The human side of poverty

As many in the leafier suburbs of Australia become ‘relaxed and comfortable’, they may find it difficult to believe the difficulty and the hardship that others face. West Heidelberg represents one of the poorest postcodes in Victoria. It was named in the Henderson Poverty Inquiry of the 1970s. It was also the site of the 1956 Olympic Village, a history that gives much pride to the locals.

I run a clinical legal education program for students who provide legal services under my supervision. Over the years that I have been working in West Heidelberg I have heard rank-and-file police describe the people as ‘West Heidelberg scum’ and departmental officials describe them as ‘hopeless’.

I would argue that, on the basis of my day-to-day contact with the locals, these stereotypes of low-income or marginalised people are wrong and misplaced. Further, I would argue that in one of Melbourne’s most disadvantaged areas, the locals are ordinary people like those elsewhere. They demonstrate the usual positive traits of humanity, but they struggle against extraordinarily difficult odds and life circumstances to survive.

A student of mine once said, in the first week of the clinic, ‘Poverty is a state of mind. If people made the right choices or saved their money, their lot could be different.’ Similar views are promulgated by many, including the Centre for Independent Studies and talkback radio participants. Rather than argue with the student, I decided to let his experience and contact with clients inform him. Three weeks later, in one of the daily debrief sessions, he said, ‘This is so unfair. How can the system fail this woman so badly? How can she be expected to cope, to assist the children and to go on in a state of crisis with minimal social support?’

The student’s client was a single mother who, after her husband’s death, moved with her three children to West Heidelberg to reduce her living expenses, as a two-bedroom house had become available. She had large debts which had accrued on the joint credit card, and a loan she shared with her husband, who at the time of accruing the debt had been employed. Some years later, the client’s brother committed suicide.

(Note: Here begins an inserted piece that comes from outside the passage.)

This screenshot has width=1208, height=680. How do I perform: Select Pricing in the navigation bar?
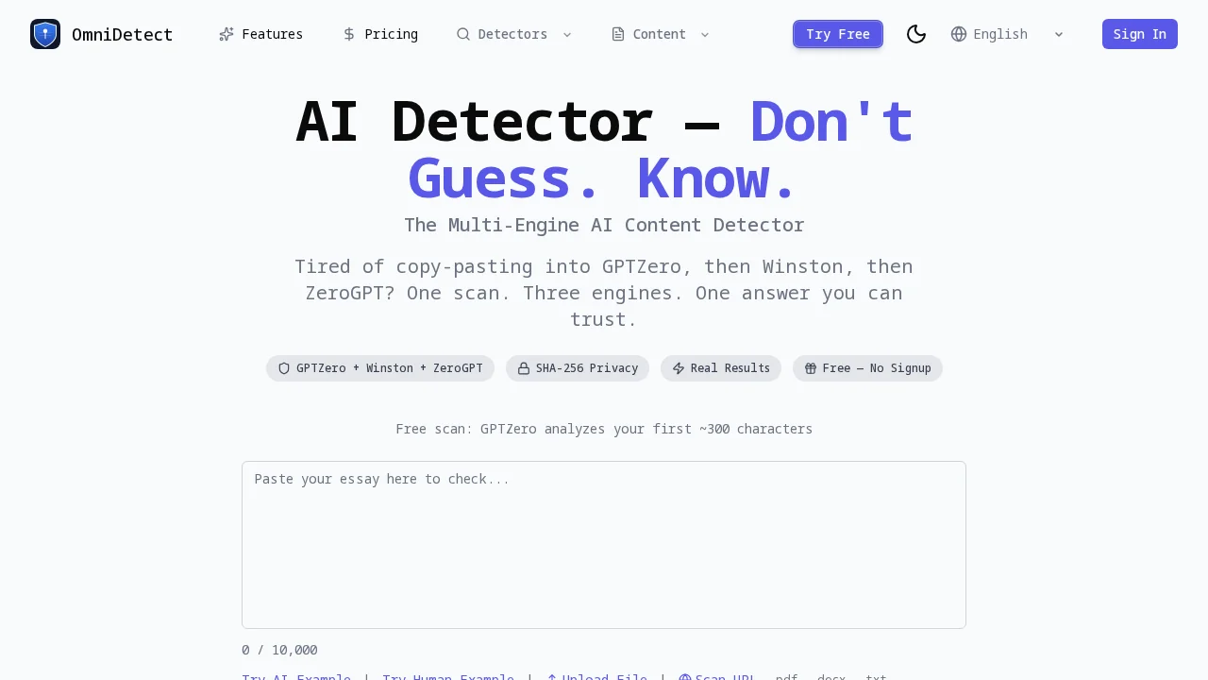[x=391, y=34]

Our client decided to take in his three children, as they had no other home. Her hope was to keep the siblings together and with family who loved them. The client applied for another house with more bedrooms but there was a two-year waiting list. Then the Department of Human Services told the client that it was inappropriate for a 14-year-old to share a bedroom with a six-year-old. She was told that if she did not find a bigger house, all the children could be taken away. The department knew of the waiting list but became more insistent. The client’s stress increased. This is when she came to see us. Her story is similar to that of so many other clients with whom, and for whom, we work.

Recent studies in the United Kingdom and Australia have found that being a lone parent is one of the surest ways into poverty. This client’s experience of how one event can trigger an accumulation of problems is a well-documented phenomenon in recent studies by Cardiff University and the Legal Services Research Centre in England. This client was brave and generous despite her own adversity. She was stoic about her circumstances, only becoming exasperated when she was up against strong external forces. Her attributes are like so many that one sees in West Heidelberg, but over time people’s resilience is worn down.

So often in the poverty debate the actual human stories have been lost. With the current discussion around social welfare reform and the tightening of eligibility for the disability and sole parents’ pensions, the battles faced by families on a day-to-day basis can be lost. Great care must be taken not to penalise the most vulnerable members of society.

In Victoria, as part of a Victorian Government Justice Statement, a great opportunity presents itself in the Government’s proposed intention to start a community discussion on how our human rights can better be protected. Human rights are great because they attach to all of us by virtue of our being human. How they relate to society’s most vulnerable would be the topic for a timely and much-needed discussion.
So many people, like our client, struggle with unsympathetic bureaucratic processes, experience a shortage of social supports and have difficult and compounding life circumstances which are not of their choosing. They often lack any voice, as they can be sidelined by interests with more power and money who can make their presence felt.

 I look forward with optimism to a conversation that can include all Victorians, especially those who never get asked, about how we can create a better and more respectful society. 

Liz Curran is a lecturer in the School of Law and Legal Studies at La Trobe University and runs the student clinical legal education program at the West Heidelberg Community Legal Service.